Man With a Plan
June 8, 2008 New York Times Magazine
Interview by DEBORAH SOLOMON (excerpt)
Q: As a former mayor of Bogotá, Colombia, who won wide praise for making the city a model of enlightened planning, you have lately been hired by officials intent on building world-class cities, especially in Asia and the developing world. What is the first thing you tell them?
A: In developing-world cities, the majority of people don’t have cars, so I will say, when you construct a good sidewalk, you are constructing democracy. A sidewalk is a symbol of equality.
Q: I wouldn’t think that sidewalks are a top priority in developing countries?

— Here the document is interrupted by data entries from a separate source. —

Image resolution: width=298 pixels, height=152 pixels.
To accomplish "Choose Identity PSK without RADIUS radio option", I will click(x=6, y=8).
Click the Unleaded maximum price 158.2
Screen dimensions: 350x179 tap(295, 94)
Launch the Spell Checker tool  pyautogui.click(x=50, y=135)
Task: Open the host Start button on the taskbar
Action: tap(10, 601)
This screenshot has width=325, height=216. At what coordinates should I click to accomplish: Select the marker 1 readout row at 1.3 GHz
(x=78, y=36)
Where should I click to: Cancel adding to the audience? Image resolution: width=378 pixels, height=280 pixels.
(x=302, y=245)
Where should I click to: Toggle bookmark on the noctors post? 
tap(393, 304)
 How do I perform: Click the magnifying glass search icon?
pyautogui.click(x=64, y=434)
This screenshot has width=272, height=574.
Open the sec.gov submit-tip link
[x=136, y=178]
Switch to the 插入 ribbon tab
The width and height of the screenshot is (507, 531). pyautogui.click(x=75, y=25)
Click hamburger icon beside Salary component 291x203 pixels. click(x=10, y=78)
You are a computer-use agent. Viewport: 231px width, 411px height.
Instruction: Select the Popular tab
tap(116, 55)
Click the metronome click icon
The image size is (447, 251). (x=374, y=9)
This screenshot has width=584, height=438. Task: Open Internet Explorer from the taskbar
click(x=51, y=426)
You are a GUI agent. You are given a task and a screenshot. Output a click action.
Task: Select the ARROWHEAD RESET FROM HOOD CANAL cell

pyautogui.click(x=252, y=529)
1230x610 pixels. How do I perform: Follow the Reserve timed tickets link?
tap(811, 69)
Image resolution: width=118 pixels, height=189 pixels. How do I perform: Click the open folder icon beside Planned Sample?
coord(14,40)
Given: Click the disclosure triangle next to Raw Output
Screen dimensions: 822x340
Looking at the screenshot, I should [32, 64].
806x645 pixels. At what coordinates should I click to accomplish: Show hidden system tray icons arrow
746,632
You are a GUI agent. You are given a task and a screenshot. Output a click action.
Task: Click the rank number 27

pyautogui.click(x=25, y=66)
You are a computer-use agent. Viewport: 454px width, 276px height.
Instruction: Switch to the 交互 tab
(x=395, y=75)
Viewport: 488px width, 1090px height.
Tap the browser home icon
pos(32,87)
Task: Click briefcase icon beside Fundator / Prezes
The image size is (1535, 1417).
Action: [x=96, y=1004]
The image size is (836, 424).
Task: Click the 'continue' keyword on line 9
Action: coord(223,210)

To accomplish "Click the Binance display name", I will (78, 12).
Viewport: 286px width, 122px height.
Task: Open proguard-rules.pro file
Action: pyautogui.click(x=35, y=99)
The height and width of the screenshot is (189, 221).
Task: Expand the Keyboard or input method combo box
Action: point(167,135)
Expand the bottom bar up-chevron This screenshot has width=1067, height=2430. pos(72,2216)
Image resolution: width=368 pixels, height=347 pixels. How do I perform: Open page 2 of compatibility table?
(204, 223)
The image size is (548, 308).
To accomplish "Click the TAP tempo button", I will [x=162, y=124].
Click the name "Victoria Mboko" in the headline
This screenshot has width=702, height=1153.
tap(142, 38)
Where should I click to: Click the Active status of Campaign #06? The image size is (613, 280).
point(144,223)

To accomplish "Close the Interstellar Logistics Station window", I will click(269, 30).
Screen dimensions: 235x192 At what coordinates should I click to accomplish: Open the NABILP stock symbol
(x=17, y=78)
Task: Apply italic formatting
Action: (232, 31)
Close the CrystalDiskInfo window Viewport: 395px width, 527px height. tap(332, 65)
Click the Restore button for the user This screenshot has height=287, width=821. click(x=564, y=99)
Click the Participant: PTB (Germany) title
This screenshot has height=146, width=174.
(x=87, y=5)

A: The last priority. Because the priority is to make highways and roads. We are designing cities for cars, cars, cars, cars, cars. Not for people. Cars are a very recent invention. The 20th century was a horrible detour in the evolution of the human habitat. We were building much more for cars’ mobility than children’s happiness.
Q: Isn’t that true here in the United States as well?
A: Not in Manhattan, but there are many suburbs where there are no sidewalks, which is a very bad sign of a lack of respect for human dignity. People don’t even question it. It’s the same as it was in pre-revolutionary France. People thought society was normal, just as today people think it is normal that the Long Island Sound waterfront should be private.
Q: As mayor of Bogotá, you reclaimed the sidewalks for pedestrians by banning sidewalk parking, your most famous achievement.
A: The most famous and the most controversial. But we started by building bicycle paths, and now 5 percent of the population, more than 350,000 people, go to work by bicycle.